In the past, generative AI tools heavily relied on publicly available data sourced from the internet for training purposes. However, there has been a noticeable shift in recent times with data sources becoming more restricted and pushing for licensing agreements. This change has sparked the emergence of new licensing startups aiming to provide a continuous flow of source material for AI applications.
The Dataset Providers Alliance is a trade group consisting of seven AI licensing companies, including prominent names like Rightsify, Pixta, and Calliope Networks. This alliance aims to standardize and promote fairness in the AI industry by advocating for an opt-in system. This means that data can only be utilized with explicit consent from creators and rights holders, a stark contrast to the opt-out approach adopted by some major AI companies.

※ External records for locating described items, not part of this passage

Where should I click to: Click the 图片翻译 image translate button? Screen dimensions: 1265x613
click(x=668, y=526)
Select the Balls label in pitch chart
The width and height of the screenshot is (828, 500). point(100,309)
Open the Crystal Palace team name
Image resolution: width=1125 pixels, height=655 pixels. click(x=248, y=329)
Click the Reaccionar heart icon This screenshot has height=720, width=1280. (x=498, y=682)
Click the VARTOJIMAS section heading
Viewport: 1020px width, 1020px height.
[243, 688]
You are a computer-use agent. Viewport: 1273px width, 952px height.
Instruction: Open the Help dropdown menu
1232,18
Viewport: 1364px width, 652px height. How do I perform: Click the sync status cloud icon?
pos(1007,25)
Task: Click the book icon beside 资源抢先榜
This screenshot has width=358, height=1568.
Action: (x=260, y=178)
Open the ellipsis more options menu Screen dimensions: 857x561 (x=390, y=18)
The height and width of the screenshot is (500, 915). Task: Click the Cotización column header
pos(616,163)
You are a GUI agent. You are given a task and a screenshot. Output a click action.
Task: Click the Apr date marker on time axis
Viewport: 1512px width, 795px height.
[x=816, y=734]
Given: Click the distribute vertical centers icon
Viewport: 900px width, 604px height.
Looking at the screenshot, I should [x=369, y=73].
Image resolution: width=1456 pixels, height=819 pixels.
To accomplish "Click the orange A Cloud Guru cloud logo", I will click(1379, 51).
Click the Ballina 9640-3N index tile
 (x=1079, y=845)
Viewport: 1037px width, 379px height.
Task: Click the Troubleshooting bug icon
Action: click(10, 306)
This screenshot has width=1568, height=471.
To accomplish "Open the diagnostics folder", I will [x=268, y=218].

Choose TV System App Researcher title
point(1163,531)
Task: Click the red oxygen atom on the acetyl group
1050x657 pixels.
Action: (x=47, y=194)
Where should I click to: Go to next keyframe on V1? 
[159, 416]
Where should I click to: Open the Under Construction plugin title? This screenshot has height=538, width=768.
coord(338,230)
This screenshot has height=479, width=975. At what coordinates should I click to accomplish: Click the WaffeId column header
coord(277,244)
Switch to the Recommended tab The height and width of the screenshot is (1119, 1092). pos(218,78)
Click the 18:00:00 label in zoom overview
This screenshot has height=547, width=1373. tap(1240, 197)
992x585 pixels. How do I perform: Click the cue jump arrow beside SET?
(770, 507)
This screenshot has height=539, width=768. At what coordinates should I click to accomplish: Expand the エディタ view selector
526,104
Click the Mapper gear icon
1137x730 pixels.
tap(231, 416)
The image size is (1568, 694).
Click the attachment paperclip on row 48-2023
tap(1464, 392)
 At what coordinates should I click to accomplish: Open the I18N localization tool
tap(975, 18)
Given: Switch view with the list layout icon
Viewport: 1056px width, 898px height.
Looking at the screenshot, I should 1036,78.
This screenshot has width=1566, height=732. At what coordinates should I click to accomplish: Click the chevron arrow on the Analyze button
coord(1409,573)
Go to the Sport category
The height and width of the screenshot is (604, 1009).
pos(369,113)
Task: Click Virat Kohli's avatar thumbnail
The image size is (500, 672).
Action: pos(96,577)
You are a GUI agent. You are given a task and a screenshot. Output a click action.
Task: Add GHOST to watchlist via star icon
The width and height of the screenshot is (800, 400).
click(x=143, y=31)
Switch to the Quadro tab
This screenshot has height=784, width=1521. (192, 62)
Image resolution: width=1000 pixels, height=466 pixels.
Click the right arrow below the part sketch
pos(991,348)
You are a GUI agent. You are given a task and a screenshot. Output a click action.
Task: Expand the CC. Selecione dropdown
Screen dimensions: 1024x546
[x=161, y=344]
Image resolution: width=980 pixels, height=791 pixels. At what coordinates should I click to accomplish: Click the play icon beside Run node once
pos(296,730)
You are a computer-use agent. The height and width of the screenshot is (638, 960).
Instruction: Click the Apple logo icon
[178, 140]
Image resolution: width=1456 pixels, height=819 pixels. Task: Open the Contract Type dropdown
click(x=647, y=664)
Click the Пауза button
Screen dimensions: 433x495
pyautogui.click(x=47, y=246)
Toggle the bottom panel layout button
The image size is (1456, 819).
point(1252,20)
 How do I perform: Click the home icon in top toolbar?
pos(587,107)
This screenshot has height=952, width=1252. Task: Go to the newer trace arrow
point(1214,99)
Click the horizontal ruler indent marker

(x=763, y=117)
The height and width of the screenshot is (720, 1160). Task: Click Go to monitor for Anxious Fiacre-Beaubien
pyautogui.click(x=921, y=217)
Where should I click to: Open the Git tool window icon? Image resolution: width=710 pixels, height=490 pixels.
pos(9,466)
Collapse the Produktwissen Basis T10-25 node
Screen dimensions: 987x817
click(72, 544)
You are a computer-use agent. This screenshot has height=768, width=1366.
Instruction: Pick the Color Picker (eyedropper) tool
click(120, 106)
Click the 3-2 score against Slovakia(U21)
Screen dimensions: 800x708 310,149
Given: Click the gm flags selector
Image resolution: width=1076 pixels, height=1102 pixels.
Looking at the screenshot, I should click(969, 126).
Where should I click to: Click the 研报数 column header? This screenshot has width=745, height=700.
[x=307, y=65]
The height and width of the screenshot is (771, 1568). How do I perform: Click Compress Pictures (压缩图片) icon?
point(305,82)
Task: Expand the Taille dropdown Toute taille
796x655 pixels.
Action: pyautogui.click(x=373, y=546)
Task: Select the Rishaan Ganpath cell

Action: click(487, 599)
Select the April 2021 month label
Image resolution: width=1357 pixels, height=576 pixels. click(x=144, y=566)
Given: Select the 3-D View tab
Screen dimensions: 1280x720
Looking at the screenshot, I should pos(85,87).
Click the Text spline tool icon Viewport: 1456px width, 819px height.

The push for an opt-in system is not only seen as a more ethical approach but also a pragmatic one. Alex Bestall, CEO of Rightsify and Global Copyright Exchange, stresses the importance of artists and creators being on board with this initiative. Selling publicly available datasets without consent can lead to legal repercussions and damage to a company’s credibility. Ed Newton-Rex of Fairly Trained emphasizes that opt-outs are fundamentally unfair to creators and praises the DPA for championing opt-ins as a more ethical practice.
While the DPA’s efforts to source data ethically are commendable, challenges remain, especially regarding the practicality of the opt-in standard. Shayne Longpre from the Data Provenance Initiative raises concerns about the feasibility of this approach considering the vast amount of data required by modern AI models. He highlights the potential consequences of being data-starved or facing high costs for licensing data, which could limit access to only a few players, such as large tech companies.
The DPA opposes government-mandated licensing and instead advocates for a free-market approach where data originators and AI companies engage in direct negotiations. The alliance also proposes various compensation structures to ensure that creators and rights holders are adequately rewarded for their data. These include subscription-based models, usage-based licensing, and outcome-based licensing tied to profitability. According to Bestall, these compensation structures can be applied across different industries, from music and images to film and books.
The evolution of AI data licensing in the digital age highlights the importance of ethical practices, fair compensation, and transparent partnerships between data providers and AI companies. Collaborative efforts, such as those led by the Dataset Providers Alliance, are crucial in shaping industry standards and promoting responsible data usage in the ever-evolving landscape of artificial intelligence.